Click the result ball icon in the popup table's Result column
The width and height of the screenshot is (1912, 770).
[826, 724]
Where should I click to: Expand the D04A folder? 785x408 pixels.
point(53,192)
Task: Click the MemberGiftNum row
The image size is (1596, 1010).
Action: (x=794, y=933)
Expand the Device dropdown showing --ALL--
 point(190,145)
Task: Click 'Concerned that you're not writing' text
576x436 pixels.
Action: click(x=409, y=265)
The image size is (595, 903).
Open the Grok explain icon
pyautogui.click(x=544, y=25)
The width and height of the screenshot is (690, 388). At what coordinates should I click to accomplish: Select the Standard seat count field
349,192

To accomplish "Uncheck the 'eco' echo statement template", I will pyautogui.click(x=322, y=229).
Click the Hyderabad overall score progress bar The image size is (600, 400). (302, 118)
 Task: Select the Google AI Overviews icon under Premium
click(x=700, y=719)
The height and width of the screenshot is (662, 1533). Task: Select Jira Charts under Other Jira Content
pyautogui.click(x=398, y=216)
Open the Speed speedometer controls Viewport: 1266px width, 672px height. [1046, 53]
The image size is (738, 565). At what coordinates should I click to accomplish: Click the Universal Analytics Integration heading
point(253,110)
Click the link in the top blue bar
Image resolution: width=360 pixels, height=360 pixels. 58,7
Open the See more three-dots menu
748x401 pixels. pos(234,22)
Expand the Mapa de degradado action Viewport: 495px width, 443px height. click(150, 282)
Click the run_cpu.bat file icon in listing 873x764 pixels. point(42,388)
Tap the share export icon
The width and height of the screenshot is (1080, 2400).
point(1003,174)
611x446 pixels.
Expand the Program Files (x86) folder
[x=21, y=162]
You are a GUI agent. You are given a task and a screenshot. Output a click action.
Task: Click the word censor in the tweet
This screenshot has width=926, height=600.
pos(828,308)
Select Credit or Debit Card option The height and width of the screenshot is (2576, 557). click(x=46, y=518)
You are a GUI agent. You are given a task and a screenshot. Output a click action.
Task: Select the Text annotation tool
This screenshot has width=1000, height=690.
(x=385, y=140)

·····

The problem:
Could you repeat every record word for word?

Problem solution:
Click the result ball icon in the popup table's Result column
The width and height of the screenshot is (1912, 770).
[826, 724]
Where should I click to: Expand the D04A folder? 785x408 pixels.
point(53,192)
Task: Click the MemberGiftNum row
The image size is (1596, 1010).
Action: (x=794, y=933)
Expand the Device dropdown showing --ALL--
 point(190,145)
Task: Click 'Concerned that you're not writing' text
576x436 pixels.
Action: click(x=409, y=265)
The image size is (595, 903).
Open the Grok explain icon
pyautogui.click(x=544, y=25)
The width and height of the screenshot is (690, 388). At what coordinates should I click to accomplish: Select the Standard seat count field
349,192

To accomplish "Uncheck the 'eco' echo statement template", I will pyautogui.click(x=322, y=229).
Click the Hyderabad overall score progress bar The image size is (600, 400). (302, 118)
 Task: Select the Google AI Overviews icon under Premium
click(x=700, y=719)
The height and width of the screenshot is (662, 1533). Task: Select Jira Charts under Other Jira Content
pyautogui.click(x=398, y=216)
Open the Speed speedometer controls Viewport: 1266px width, 672px height. [1046, 53]
The image size is (738, 565). At what coordinates should I click to accomplish: Click the Universal Analytics Integration heading
point(253,110)
Click the link in the top blue bar
Image resolution: width=360 pixels, height=360 pixels. 58,7
Open the See more three-dots menu
748x401 pixels. pos(234,22)
Expand the Mapa de degradado action Viewport: 495px width, 443px height. click(150, 282)
Click the run_cpu.bat file icon in listing 873x764 pixels. point(42,388)
Tap the share export icon
The width and height of the screenshot is (1080, 2400).
point(1003,174)
611x446 pixels.
Expand the Program Files (x86) folder
[x=21, y=162]
You are a GUI agent. You are given a task and a screenshot. Output a click action.
Task: Click the word censor in the tweet
This screenshot has width=926, height=600.
pos(828,308)
Select Credit or Debit Card option The height and width of the screenshot is (2576, 557). click(x=46, y=518)
You are a GUI agent. You are given a task and a screenshot. Output a click action.
Task: Select the Text annotation tool
This screenshot has width=1000, height=690.
(x=385, y=140)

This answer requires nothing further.